M44 is without doubt one of the heavens’ largest, brightest, and nearest open star clusters — a surprise accessible to stargazers of all ability ranges. This enticing swarm of stars is seen to the unaided eye as a nebulous patch unfold throughout 1° of sky, showing just like the elongated head of a comet passing by the center of Most cancers the Crab. Identified all through antiquity, Third-magnitude M44 outshines all the celebrities of Most cancers by a full magnitude, making Most cancers the one constellation through which a deep-sky object is extra conspicuous than the constellation itself.
Ptolemy wrote that this mystifying mist was the “heart of the cloud-shaped convolutions within the breast [of the Crab], referred to as Praesepe.” One of many earliest monikers for the cluster, Praesepe is derived from the Latin phrase presepio, which suggests “manger,” referring to the straw-filled manger of the toddler Christ. If M44 represents the straw, it’s guarded by the 2 aselli (Latin for “donkeys”) — the Fifth-magnitude Gamma (γ) and 4th-magnitude Delta (δ) Cancri.

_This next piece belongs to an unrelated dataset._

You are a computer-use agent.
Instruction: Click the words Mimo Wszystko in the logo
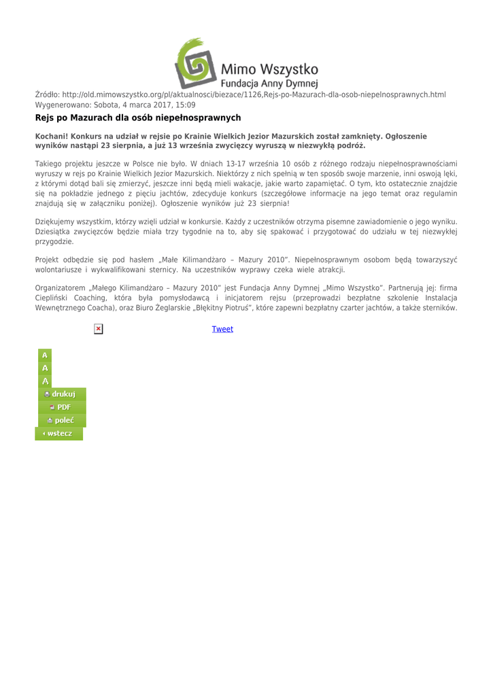pyautogui.click(x=269, y=69)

Galileo first resolved M44 right into a mass of 40 stars along with his primitive telescope — a view just like that by at this time’s handheld binoculars. However the grouping’s extra well-liked identify, the Beehive Cluster, involves us from the English observer John Herschel, who, in his 1833 Treatise on Astronomy, tells us that the Praesepe resolves right into a swarm of stars with an “odd night time glass.” Thus, correctly talking, the Praesepe refers back to the naked-eye view, whereas the Beehive refers back to the telescopic view — which, by even the smallest of telescopes, reveals a swarm of nervous starlight.
M44, which is situated some 515 light-years away, is a group of not less than 1,000 stars. Most are too dim to see; about 200 vary in brightness from sixth to 14th magnitude, 80 of that are brighter than magnitude 10. Eager-eyed observers have resolved a number of of the brightest stars with their unaided eyes. The 600-million-year-old cluster stretches throughout 15 light-years of space.